-- WHAT THE EXERCISE ASKS --
The data follows this line. Copy verbatim the line with "The width and height of the screenshot is (962, 781)." and each line after it to the end.

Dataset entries
+++

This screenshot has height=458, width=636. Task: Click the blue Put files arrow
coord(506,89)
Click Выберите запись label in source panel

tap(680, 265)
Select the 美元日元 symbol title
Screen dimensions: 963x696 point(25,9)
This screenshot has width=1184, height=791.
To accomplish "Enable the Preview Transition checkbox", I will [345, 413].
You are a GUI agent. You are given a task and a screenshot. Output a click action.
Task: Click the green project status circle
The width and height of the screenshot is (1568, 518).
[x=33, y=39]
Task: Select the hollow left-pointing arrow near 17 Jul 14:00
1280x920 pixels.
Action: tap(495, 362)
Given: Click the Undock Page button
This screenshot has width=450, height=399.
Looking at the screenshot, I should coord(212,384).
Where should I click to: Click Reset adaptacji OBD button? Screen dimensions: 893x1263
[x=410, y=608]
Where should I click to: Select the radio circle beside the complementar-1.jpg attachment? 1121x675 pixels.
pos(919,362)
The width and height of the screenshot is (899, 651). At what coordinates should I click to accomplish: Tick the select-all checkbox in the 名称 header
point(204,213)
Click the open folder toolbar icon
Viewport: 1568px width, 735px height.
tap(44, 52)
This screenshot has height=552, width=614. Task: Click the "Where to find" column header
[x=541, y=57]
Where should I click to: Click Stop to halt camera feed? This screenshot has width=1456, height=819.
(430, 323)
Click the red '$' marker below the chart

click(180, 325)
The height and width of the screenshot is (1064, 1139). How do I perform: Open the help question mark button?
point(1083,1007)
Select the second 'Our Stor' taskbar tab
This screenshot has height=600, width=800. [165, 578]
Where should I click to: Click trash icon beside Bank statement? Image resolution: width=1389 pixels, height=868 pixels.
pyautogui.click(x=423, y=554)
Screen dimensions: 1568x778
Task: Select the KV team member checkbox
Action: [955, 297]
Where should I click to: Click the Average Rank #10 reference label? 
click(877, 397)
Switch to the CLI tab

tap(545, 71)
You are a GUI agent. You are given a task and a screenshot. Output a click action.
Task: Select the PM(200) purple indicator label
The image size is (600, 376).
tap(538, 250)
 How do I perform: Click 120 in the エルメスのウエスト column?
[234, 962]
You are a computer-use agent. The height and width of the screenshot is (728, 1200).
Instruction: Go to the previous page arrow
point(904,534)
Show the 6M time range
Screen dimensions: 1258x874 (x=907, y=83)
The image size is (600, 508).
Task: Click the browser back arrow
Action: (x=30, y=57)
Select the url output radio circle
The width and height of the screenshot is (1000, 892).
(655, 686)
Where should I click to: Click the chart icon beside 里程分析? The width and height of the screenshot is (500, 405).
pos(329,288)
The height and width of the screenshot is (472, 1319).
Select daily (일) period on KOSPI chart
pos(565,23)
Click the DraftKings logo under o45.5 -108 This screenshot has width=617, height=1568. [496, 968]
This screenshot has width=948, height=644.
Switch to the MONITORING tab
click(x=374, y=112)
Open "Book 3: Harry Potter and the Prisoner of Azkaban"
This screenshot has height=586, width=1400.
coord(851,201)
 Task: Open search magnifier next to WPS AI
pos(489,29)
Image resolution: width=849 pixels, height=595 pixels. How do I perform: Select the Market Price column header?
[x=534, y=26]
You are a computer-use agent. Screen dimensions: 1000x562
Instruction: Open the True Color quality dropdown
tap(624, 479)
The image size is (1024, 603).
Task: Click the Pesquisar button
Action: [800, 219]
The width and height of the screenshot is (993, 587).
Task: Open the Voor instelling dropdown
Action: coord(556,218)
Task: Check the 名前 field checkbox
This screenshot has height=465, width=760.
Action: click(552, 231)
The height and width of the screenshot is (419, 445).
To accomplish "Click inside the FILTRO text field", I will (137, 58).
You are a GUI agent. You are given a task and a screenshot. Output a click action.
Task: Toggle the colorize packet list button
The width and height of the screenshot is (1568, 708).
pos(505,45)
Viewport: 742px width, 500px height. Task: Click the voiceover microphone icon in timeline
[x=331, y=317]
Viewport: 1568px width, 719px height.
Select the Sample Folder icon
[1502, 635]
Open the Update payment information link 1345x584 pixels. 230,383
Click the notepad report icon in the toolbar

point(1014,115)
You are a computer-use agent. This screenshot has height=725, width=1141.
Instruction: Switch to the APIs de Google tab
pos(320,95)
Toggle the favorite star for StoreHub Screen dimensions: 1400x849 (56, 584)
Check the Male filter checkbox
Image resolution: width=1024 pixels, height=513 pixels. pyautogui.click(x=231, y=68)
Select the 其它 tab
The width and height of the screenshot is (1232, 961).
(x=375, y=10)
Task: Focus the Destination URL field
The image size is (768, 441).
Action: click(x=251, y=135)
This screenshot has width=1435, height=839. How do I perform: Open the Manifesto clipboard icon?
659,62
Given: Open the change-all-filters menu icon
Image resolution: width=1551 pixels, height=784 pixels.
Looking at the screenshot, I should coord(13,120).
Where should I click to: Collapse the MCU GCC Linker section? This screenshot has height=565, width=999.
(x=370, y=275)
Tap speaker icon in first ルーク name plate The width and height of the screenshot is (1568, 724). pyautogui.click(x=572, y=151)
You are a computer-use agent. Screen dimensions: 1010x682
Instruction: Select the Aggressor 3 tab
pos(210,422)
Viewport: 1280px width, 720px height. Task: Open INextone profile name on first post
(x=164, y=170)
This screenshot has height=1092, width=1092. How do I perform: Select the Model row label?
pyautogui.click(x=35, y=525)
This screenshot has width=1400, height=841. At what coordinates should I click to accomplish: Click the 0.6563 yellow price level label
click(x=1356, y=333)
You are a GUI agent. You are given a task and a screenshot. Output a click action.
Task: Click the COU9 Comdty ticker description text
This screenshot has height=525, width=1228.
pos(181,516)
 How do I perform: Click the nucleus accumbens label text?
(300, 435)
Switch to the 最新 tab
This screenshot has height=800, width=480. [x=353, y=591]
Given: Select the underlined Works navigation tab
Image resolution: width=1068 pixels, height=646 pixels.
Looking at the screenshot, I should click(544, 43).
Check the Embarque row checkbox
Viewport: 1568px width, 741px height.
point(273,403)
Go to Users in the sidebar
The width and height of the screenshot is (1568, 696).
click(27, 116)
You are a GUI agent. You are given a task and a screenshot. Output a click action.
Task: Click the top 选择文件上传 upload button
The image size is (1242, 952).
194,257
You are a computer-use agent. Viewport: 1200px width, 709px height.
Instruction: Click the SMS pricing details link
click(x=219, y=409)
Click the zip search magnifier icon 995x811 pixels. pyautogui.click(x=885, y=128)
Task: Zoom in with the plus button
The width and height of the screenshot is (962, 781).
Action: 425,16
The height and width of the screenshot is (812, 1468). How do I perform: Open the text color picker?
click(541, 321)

+++

-- YOUR RESPONSE --
The width and height of the screenshot is (962, 781).
Action: 425,16
The height and width of the screenshot is (812, 1468). How do I perform: Open the text color picker?
click(541, 321)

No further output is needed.